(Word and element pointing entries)
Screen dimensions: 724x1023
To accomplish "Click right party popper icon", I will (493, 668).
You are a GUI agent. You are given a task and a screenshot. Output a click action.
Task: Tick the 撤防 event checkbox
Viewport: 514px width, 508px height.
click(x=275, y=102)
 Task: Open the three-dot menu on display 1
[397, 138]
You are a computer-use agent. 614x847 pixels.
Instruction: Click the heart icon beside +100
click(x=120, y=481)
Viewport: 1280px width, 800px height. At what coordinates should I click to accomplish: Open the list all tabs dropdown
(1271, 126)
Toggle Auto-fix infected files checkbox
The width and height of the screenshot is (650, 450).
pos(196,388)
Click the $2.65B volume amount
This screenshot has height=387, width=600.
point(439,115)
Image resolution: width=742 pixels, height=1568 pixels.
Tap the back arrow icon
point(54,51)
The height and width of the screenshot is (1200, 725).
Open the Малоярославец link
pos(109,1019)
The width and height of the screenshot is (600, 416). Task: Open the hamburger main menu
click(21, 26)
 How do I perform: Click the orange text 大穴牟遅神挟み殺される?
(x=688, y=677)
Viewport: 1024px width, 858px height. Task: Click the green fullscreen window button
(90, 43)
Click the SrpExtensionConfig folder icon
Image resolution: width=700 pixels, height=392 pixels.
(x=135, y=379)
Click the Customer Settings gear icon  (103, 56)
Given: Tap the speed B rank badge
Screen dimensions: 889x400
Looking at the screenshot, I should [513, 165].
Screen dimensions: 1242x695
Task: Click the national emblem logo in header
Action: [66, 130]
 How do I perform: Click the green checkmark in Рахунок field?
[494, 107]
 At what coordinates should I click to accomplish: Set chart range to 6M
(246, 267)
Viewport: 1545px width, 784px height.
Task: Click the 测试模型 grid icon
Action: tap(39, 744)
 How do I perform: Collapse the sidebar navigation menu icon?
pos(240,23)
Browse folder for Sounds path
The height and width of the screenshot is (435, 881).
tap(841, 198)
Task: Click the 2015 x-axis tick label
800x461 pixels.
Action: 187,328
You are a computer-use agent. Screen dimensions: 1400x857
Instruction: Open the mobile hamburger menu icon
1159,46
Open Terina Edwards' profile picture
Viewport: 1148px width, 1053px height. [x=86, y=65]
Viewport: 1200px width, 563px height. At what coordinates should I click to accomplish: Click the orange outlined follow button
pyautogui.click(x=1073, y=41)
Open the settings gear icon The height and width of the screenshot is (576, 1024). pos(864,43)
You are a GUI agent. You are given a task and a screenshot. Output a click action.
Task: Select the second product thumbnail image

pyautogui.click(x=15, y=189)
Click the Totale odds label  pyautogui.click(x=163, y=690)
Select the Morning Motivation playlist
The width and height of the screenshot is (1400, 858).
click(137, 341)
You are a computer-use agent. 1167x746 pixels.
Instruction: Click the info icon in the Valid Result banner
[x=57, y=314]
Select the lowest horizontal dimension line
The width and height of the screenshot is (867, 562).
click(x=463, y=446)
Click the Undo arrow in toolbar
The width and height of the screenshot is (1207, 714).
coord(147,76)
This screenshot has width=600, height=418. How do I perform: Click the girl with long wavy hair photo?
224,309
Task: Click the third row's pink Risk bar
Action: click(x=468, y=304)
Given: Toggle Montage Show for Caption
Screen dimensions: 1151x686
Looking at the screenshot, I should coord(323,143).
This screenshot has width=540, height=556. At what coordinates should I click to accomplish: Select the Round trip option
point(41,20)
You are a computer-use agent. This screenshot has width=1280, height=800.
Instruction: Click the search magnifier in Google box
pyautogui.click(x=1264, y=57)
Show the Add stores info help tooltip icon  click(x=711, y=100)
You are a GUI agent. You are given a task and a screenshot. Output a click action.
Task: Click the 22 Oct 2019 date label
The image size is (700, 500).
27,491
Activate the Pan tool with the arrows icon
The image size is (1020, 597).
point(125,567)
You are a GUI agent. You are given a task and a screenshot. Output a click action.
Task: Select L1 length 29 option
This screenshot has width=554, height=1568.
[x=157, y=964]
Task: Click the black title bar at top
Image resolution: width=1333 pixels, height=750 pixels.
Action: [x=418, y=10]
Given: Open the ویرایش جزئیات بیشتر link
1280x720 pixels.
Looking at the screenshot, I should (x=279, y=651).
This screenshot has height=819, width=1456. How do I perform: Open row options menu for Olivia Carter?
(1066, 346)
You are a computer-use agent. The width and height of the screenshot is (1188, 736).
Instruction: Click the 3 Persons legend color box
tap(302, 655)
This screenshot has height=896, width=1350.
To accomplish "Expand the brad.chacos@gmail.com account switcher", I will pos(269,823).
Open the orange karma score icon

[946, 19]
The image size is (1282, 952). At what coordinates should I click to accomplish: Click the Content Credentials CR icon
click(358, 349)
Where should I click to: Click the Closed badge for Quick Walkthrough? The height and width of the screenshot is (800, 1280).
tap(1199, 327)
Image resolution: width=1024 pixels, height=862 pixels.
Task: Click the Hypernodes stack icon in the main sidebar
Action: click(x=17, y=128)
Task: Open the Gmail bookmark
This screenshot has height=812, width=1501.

▶ WHAT TO WORK ON
Please extract the lines above and reproduce every one of them exactly.

▶ COMPLETED TASK
Screen dimensions: 724x1023
To accomplish "Click right party popper icon", I will (493, 668).
You are a GUI agent. You are given a task and a screenshot. Output a click action.
Task: Tick the 撤防 event checkbox
Viewport: 514px width, 508px height.
click(x=275, y=102)
 Task: Open the three-dot menu on display 1
[397, 138]
You are a computer-use agent. 614x847 pixels.
Instruction: Click the heart icon beside +100
click(x=120, y=481)
Viewport: 1280px width, 800px height. At what coordinates should I click to accomplish: Open the list all tabs dropdown
(1271, 126)
Toggle Auto-fix infected files checkbox
The width and height of the screenshot is (650, 450).
pos(196,388)
Click the $2.65B volume amount
This screenshot has height=387, width=600.
point(439,115)
Image resolution: width=742 pixels, height=1568 pixels.
Tap the back arrow icon
point(54,51)
The height and width of the screenshot is (1200, 725).
Open the Малоярославец link
pos(109,1019)
The width and height of the screenshot is (600, 416). Task: Open the hamburger main menu
click(21, 26)
 How do I perform: Click the orange text 大穴牟遅神挟み殺される?
(x=688, y=677)
Viewport: 1024px width, 858px height. Task: Click the green fullscreen window button
(90, 43)
Click the SrpExtensionConfig folder icon
Image resolution: width=700 pixels, height=392 pixels.
(x=135, y=379)
Click the Customer Settings gear icon  (103, 56)
Given: Tap the speed B rank badge
Screen dimensions: 889x400
Looking at the screenshot, I should [513, 165].
Screen dimensions: 1242x695
Task: Click the national emblem logo in header
Action: [66, 130]
 How do I perform: Click the green checkmark in Рахунок field?
[494, 107]
 At what coordinates should I click to accomplish: Set chart range to 6M
(246, 267)
Viewport: 1545px width, 784px height.
Task: Click the 测试模型 grid icon
Action: tap(39, 744)
 How do I perform: Collapse the sidebar navigation menu icon?
pos(240,23)
Browse folder for Sounds path
The height and width of the screenshot is (435, 881).
tap(841, 198)
Task: Click the 2015 x-axis tick label
800x461 pixels.
Action: 187,328
You are a computer-use agent. Screen dimensions: 1400x857
Instruction: Open the mobile hamburger menu icon
1159,46
Open Terina Edwards' profile picture
Viewport: 1148px width, 1053px height. [x=86, y=65]
Viewport: 1200px width, 563px height. At what coordinates should I click to accomplish: Click the orange outlined follow button
pyautogui.click(x=1073, y=41)
Open the settings gear icon The height and width of the screenshot is (576, 1024). pos(864,43)
You are a GUI agent. You are given a task and a screenshot. Output a click action.
Task: Select the second product thumbnail image

pyautogui.click(x=15, y=189)
Click the Totale odds label  pyautogui.click(x=163, y=690)
Select the Morning Motivation playlist
The width and height of the screenshot is (1400, 858).
click(137, 341)
You are a computer-use agent. 1167x746 pixels.
Instruction: Click the info icon in the Valid Result banner
[x=57, y=314]
Select the lowest horizontal dimension line
The width and height of the screenshot is (867, 562).
click(x=463, y=446)
Click the Undo arrow in toolbar
The width and height of the screenshot is (1207, 714).
coord(147,76)
This screenshot has width=600, height=418. How do I perform: Click the girl with long wavy hair photo?
224,309
Task: Click the third row's pink Risk bar
Action: click(x=468, y=304)
Given: Toggle Montage Show for Caption
Screen dimensions: 1151x686
Looking at the screenshot, I should coord(323,143).
This screenshot has width=540, height=556. At what coordinates should I click to accomplish: Select the Round trip option
point(41,20)
You are a computer-use agent. This screenshot has width=1280, height=800.
Instruction: Click the search magnifier in Google box
pyautogui.click(x=1264, y=57)
Show the Add stores info help tooltip icon  click(x=711, y=100)
You are a GUI agent. You are given a task and a screenshot. Output a click action.
Task: Click the 22 Oct 2019 date label
The image size is (700, 500).
27,491
Activate the Pan tool with the arrows icon
The image size is (1020, 597).
point(125,567)
You are a GUI agent. You are given a task and a screenshot. Output a click action.
Task: Select L1 length 29 option
This screenshot has width=554, height=1568.
[x=157, y=964]
Task: Click the black title bar at top
Image resolution: width=1333 pixels, height=750 pixels.
Action: [x=418, y=10]
Given: Open the ویرایش جزئیات بیشتر link
1280x720 pixels.
Looking at the screenshot, I should (x=279, y=651).
This screenshot has height=819, width=1456. How do I perform: Open row options menu for Olivia Carter?
(1066, 346)
You are a computer-use agent. The width and height of the screenshot is (1188, 736).
Instruction: Click the 3 Persons legend color box
tap(302, 655)
This screenshot has height=896, width=1350.
To accomplish "Expand the brad.chacos@gmail.com account switcher", I will pos(269,823).
Open the orange karma score icon

[946, 19]
The image size is (1282, 952). At what coordinates should I click to accomplish: Click the Content Credentials CR icon
click(358, 349)
Where should I click to: Click the Closed badge for Quick Walkthrough? The height and width of the screenshot is (800, 1280).
tap(1199, 327)
Image resolution: width=1024 pixels, height=862 pixels.
Task: Click the Hypernodes stack icon in the main sidebar
Action: click(x=17, y=128)
Task: Open the Gmail bookmark
This screenshot has height=812, width=1501.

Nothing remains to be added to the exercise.